# STORED ROWS
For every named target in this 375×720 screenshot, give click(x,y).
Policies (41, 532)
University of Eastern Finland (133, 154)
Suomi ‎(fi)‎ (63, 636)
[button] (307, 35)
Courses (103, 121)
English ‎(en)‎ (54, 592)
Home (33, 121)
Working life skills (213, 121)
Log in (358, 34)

...

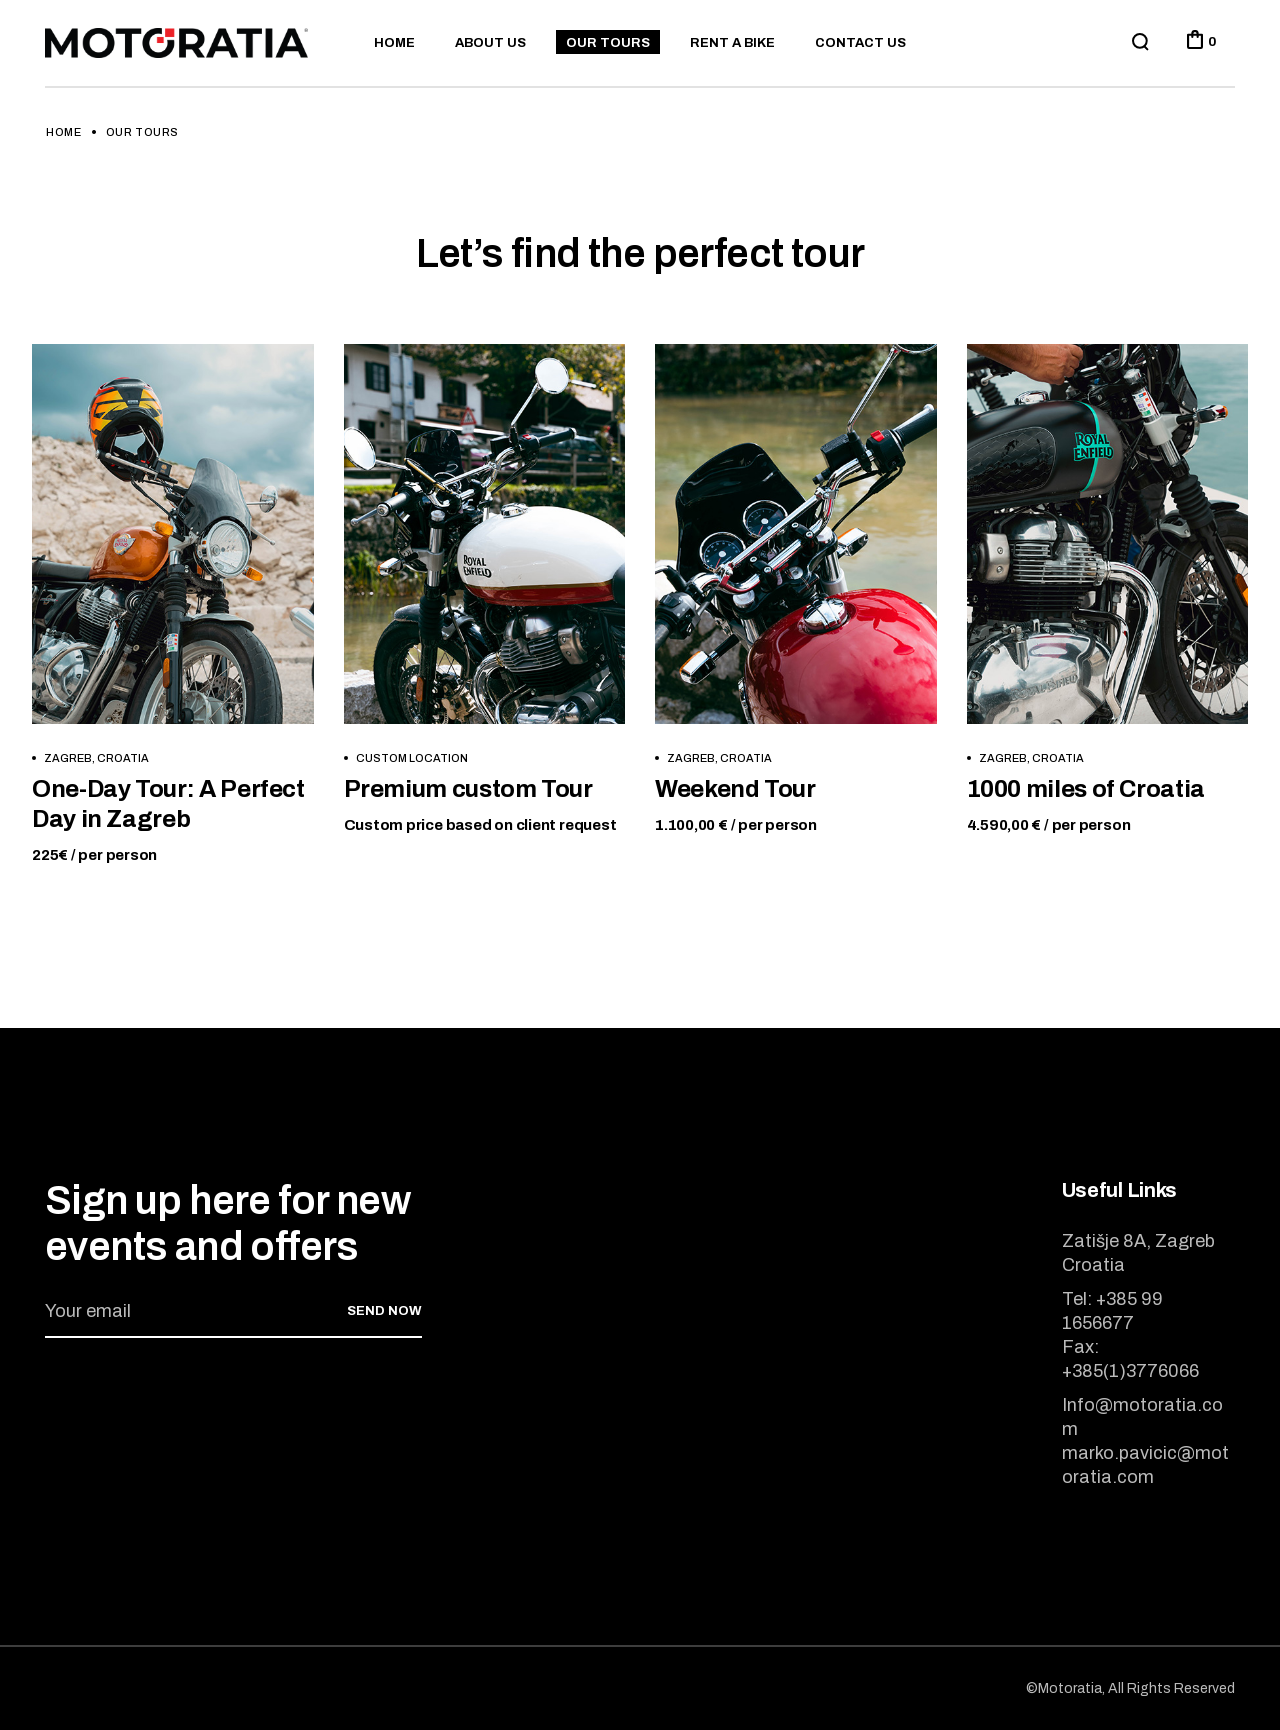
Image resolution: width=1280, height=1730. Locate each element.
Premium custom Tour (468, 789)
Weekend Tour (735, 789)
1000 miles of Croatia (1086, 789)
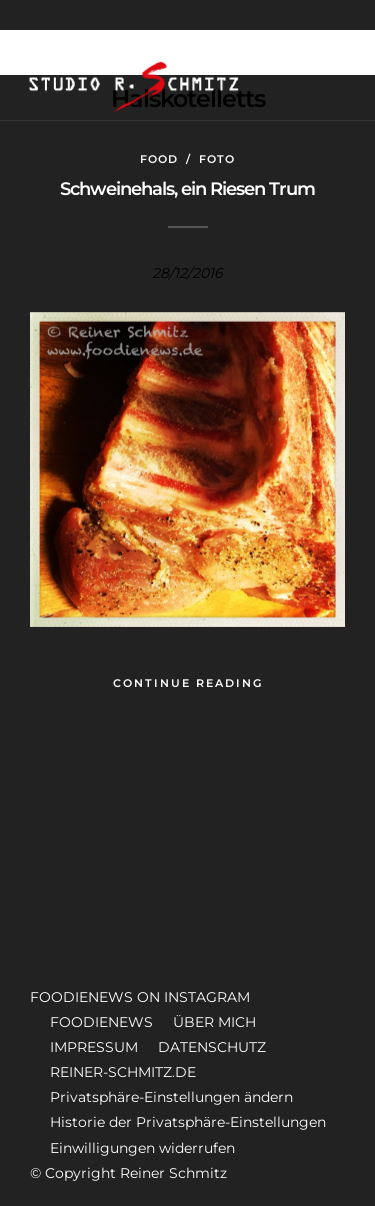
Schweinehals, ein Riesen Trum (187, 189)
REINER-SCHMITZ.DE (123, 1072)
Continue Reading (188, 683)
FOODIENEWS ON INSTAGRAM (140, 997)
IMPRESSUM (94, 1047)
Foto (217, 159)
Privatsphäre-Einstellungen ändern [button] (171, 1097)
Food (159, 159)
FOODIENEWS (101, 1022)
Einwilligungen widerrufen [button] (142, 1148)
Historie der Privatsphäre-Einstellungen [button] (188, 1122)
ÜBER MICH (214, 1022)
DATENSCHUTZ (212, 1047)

...

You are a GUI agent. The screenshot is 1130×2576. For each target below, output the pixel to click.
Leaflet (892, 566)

# TASK
Recast the part of the records above that opens with the line containing "Privatsphäre-Einstellungen ändern [button]" and closes with the line containing "DATENSCHUTZ (212, 1047)" as a JSON list of strings, one string per line, with any blank lines left out.

# SOLUTION TO THIS EXERCISE
[
  "Privatsphäre-Einstellungen ändern [button] (171, 1097)",
  "Food (159, 159)",
  "FOODIENEWS (101, 1022)",
  "Einwilligungen widerrufen [button] (142, 1148)",
  "Historie der Privatsphäre-Einstellungen [button] (188, 1122)",
  "ÜBER MICH (214, 1022)",
  "DATENSCHUTZ (212, 1047)"
]